I've been thinking a lot about stories lately. Judah's story, mine...how interwoven and connected our stories are. How powerful God is in our stories.

God is the Author of Judah's story. And if Judah gets sick to any degree, than that was written into his story before the beginning of time. It's not written by sin or inaction or passive allowance. His story has been written by an all-knowing, all-powerful, love-filled, grace-filled, wholly faithful, wholly trustworthy, miracle-working, redeeming, intimate, kind GOD. What is written in his story is the good that God has ordained for him, so that Judah might come to a better understanding and knowing of who God is and what deep intimacy with Jesus Christ is. So that we might have a better understanding of who God is, a deeper intimacy with Jesus. So that the world around us might see the power and glory of God the Rescuer in and through us!

So. I will not live in fear. I will stand on the Truth.

Health & Wellness Update Part II

Over the last few weeks we've been able to knock out some of these bigger appointments.

*Judah and I both love the new eye surgeon. He's young and gentle, personable and very likable.
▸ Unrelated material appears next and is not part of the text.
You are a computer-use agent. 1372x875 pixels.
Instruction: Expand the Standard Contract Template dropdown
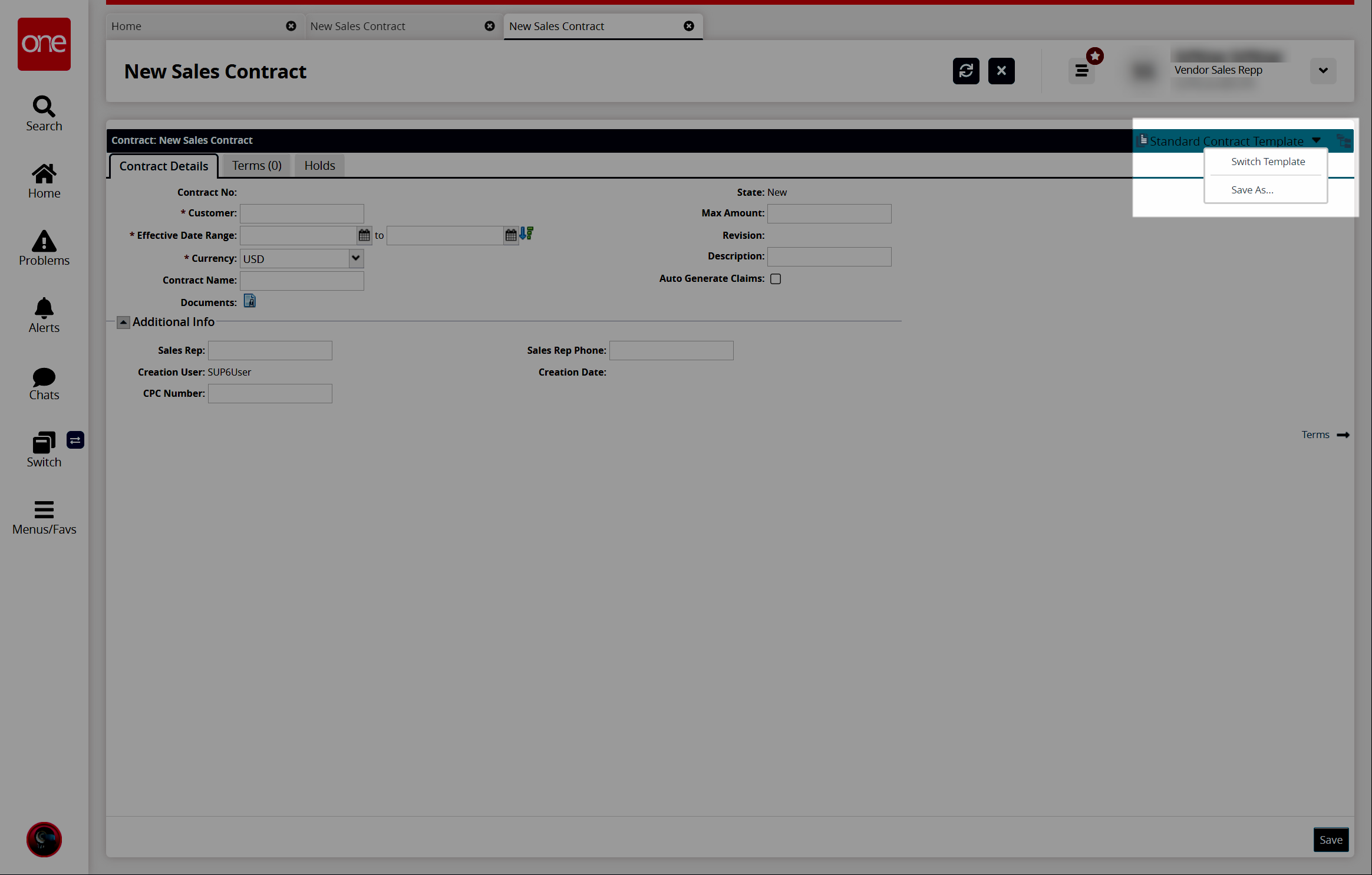point(1317,140)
It was a good experience all around. And...NO SURGERY! When Judah gets to the point that his lids are drooping down past his pupils more than 50% of the time we'll need to move forward; but not before then! The next procedure will be a little more complex, though. When he adjusts the upper lid to bring it up more, he'll also need to adjust the lower lid to bring it up a little to prevent further dryness and damage to the eye and cornea as he sleeps somewhat open-eyed. It's a tough situation. The scar tissue that Judah was born with, rather than muscle, just causes more challenges and complexities than one might expect. But, he can see, and I'm thankful for that!

*The EKG looked great! No thickening of the lining there - so thank You, JESUS!

*We met with rehab for Judah's swallowing, etc. Not the most encouraging appointment. I didn't realize that I was really hoping she would be able to say that he'll grow out of the swallowing issues, or it will get better, or it's just a matter of time - he looks great! But no. He has low muscle tone, and that just effects everything. He may not ever get away from thickened liquids of some kind. That's really disappointing to have to admit. She assigned us some exercises to do, but that's really not going well. As in, it's not going at all. Judah hates them. And it's really hard to know if he's actually doing them correctly or not. And he hates them, so he doesn't want to do them anyway. Because he actually hates them. So, that's that for the moment.

*We had his IEP/MDT a couple weeks ago. I'm finally to the point where I can get through an IEP and not cry on the way home. Well, I've done it twice. Small victories. But they're just really hard. I always walk away feeling like I'm not doing enough. And when there's one area that just doesn't see change or progress, I feel frustrated and like a failure. This has nothing to do with his team! They are wonderful! They are affirming, have positive things to say all the way through, and wrack their brains along with us for ways to help Judah be successful. Last year his teacher sent this to me:



This has meant so much to me! IEPs are just one of those things that will be hard... 

*Other than that, Judah has been healthy this cold/flu season. Praise Jesus! 

We went to Scooters for a muffin date. Sadly, they were out of chocolate chip muffins, so he had to settle for a giant cinnamon roll instead. He didn't seem to be too disappointed. Love this kid so much!